The army must focus on its primary task
The army, according to the media reports, has proposed to raise a 40-battalion (40,000 men) task force for the cleaning of Ganga. While serving officers will command these battalions, ex-servicemen will comprise the manpower. An unidentified army source has been quoted as saying that while engineering equipment for the task force will be provided by the army, labour would be hired.
The government, it is understood, is seriously considering the offer, which keeping in mind Prime Minister Narendra Modi’s desire to clean the Ganga river, is likely to get accepted. Is the army leadership being fair to its primary task and its troops?
This is not an isolated incidence where the army has chosen to prove itself better than the local administration. In 1986, as the ADC to governor of Punjab, S.S. Ray, I got a call from headquarters, army western command, requesting a courtesy visit on the governor (who held additional charge of administrator of Chandigarh) by the army commander, Lt Gen. P.N. Hoon. “Why does he want to meet me?,” the governor asked me when I put the request to him. Being a brazen man, Ray refused. He was later persuaded by the secretary (a senior IAS officer) to give a few minutes to the officer, who he explained was the senior-most in the area. At the meeting, Hoon, I was told, offered to help the administration in whatever way possible. Ray told him to meet the secretary, who politely declined Hoon’s help.

Required work:
(A) In the article on the army's Ganga proposal, how many battalions would make up the task force that the army has reportedly proposed?
(B) Copy the article on the army's Ganga proposal from "The army must" up to and including "would be hired.".
The stored items are not needed for this work.

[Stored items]
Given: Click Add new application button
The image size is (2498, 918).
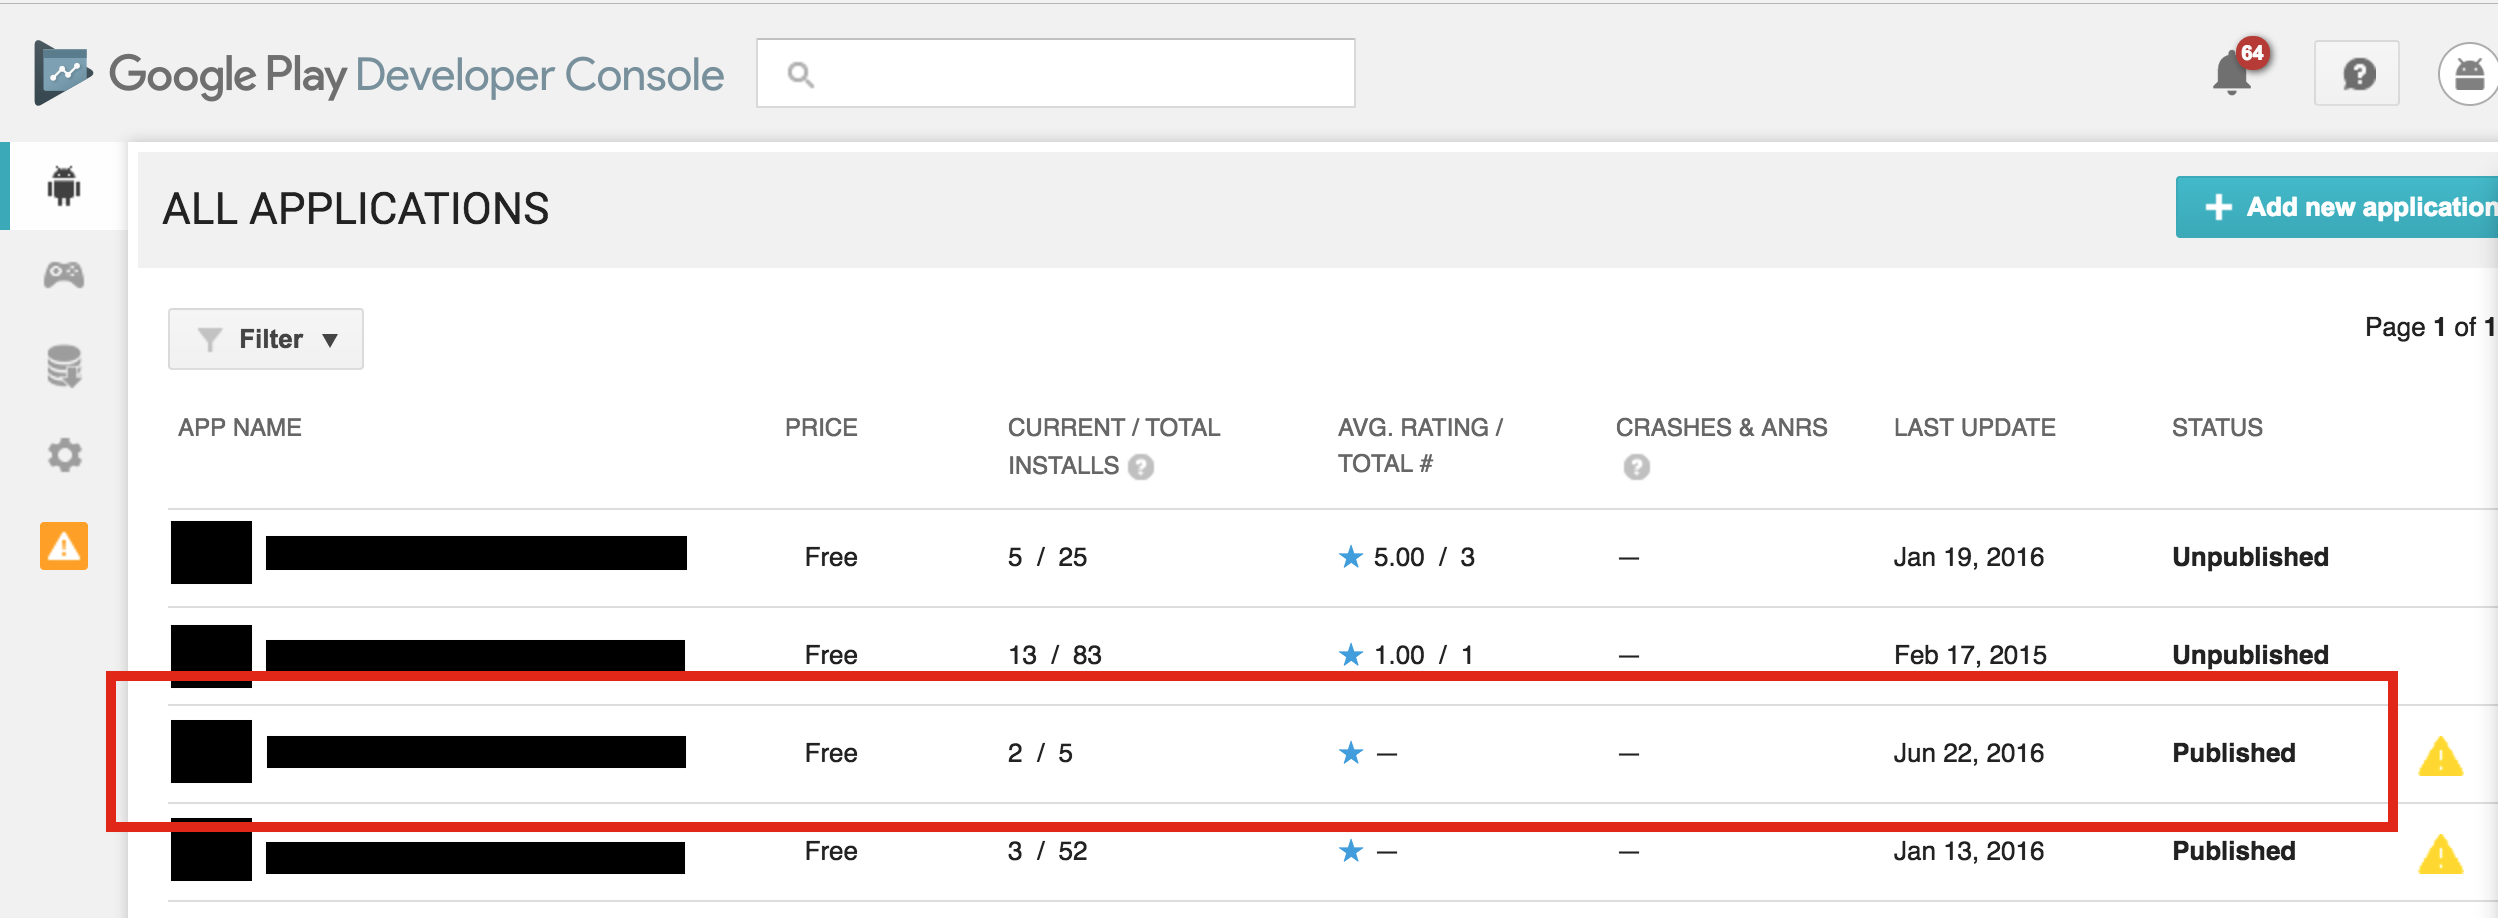Looking at the screenshot, I should coord(2340,207).
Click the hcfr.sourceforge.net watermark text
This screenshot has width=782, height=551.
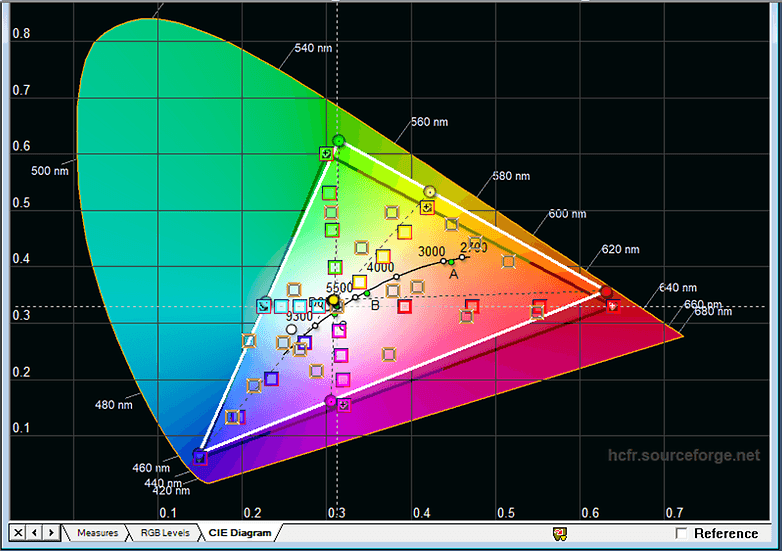pyautogui.click(x=684, y=456)
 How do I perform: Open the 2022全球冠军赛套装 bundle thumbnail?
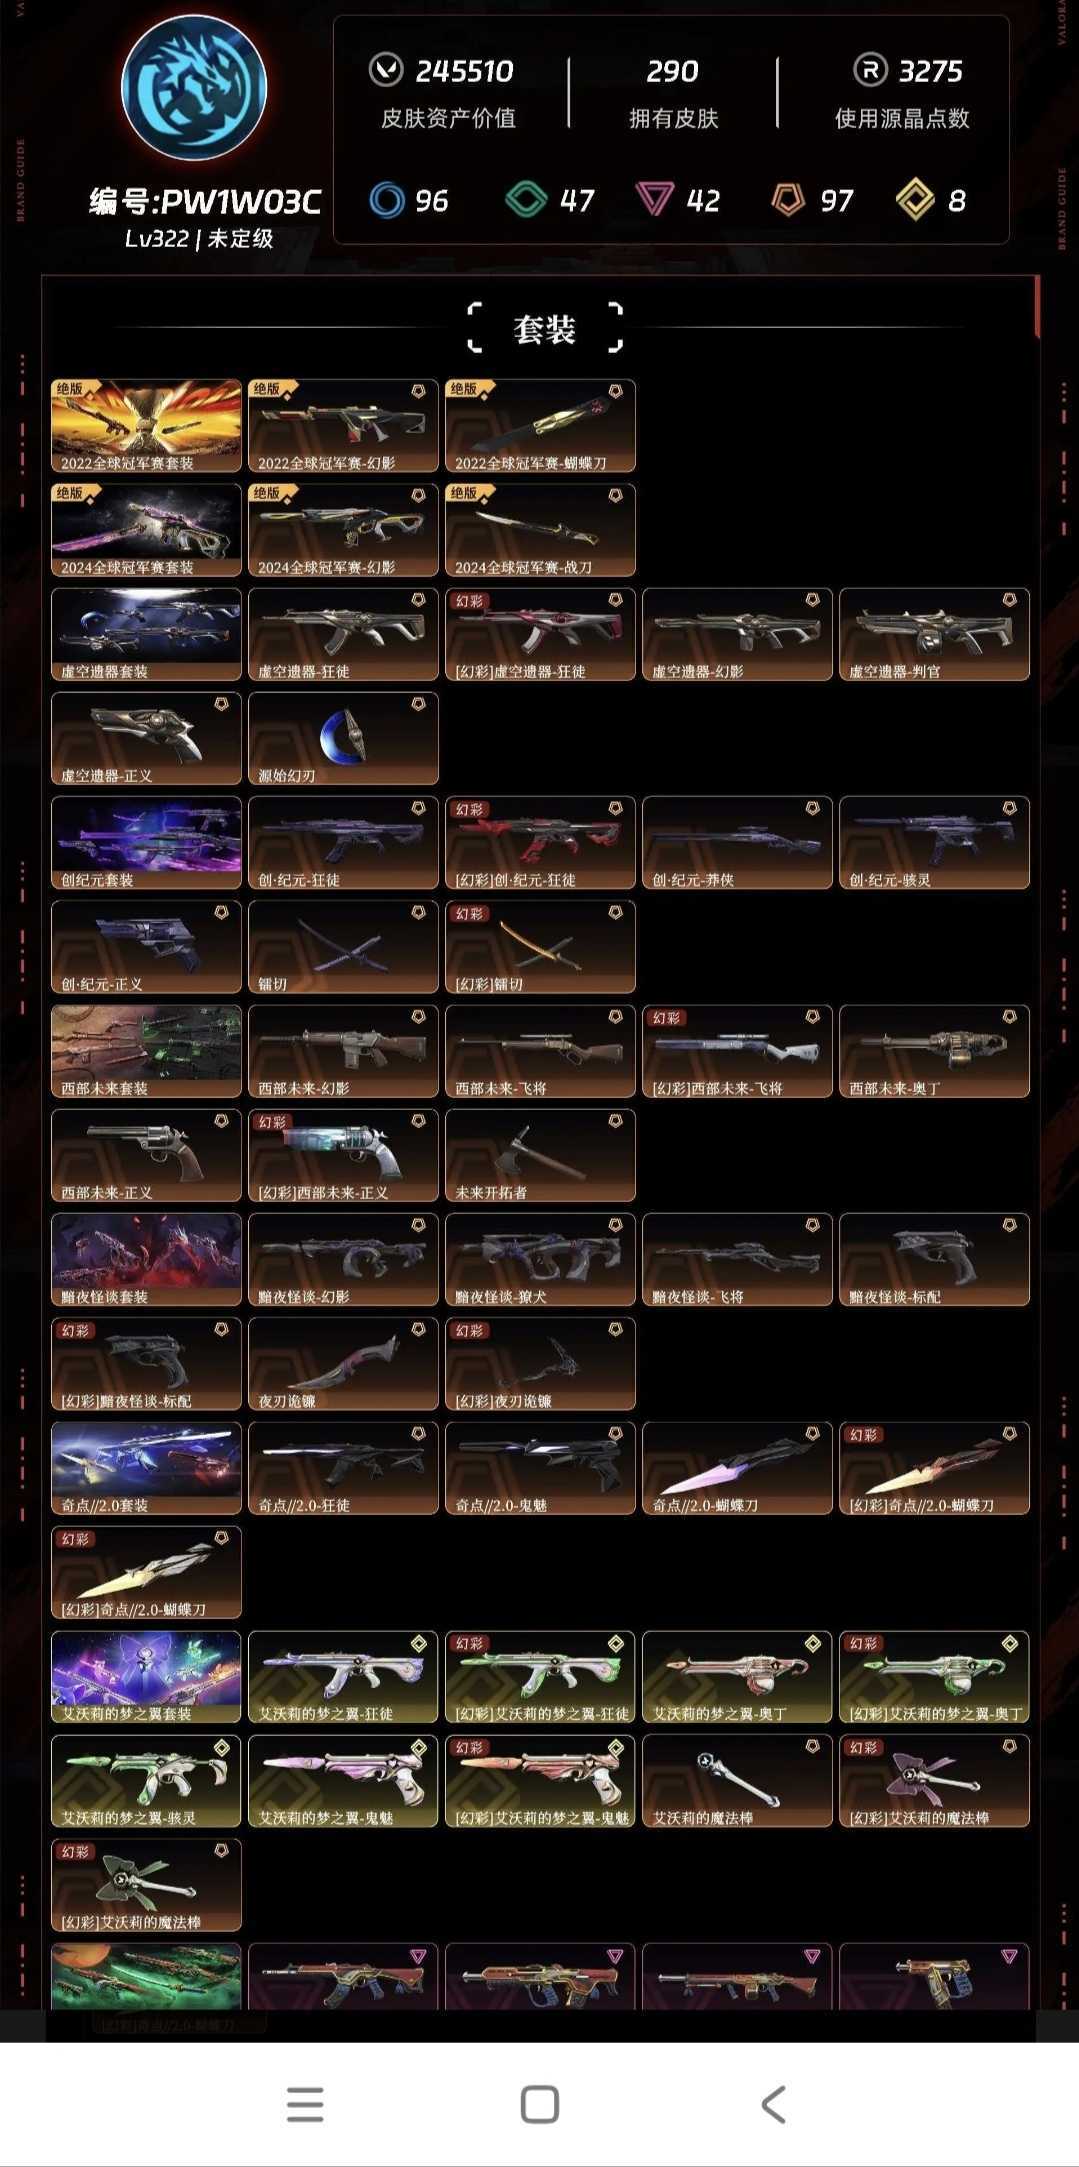(x=146, y=425)
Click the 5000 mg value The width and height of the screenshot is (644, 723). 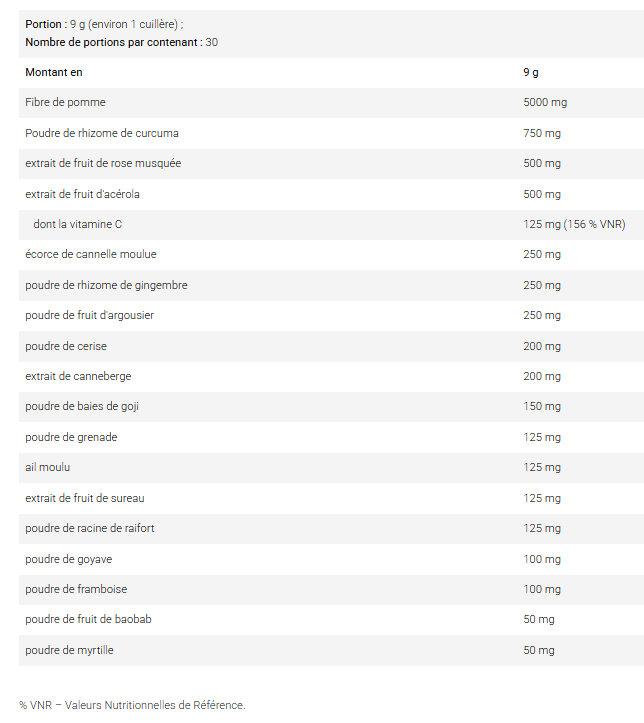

Expected responses:
(A) It would have 40 battalions, or 40,000 men.

(B)
The army must focus on its primary task
The army, according to the media reports, has proposed to raise a 40-battalion (40,000 men) task force for the cleaning of Ganga. While serving officers will command these battalions, ex-servicemen will comprise the manpower. An unidentified army source has been quoted as saying that while engineering equipment for the task force will be provided by the army, labour would be hired.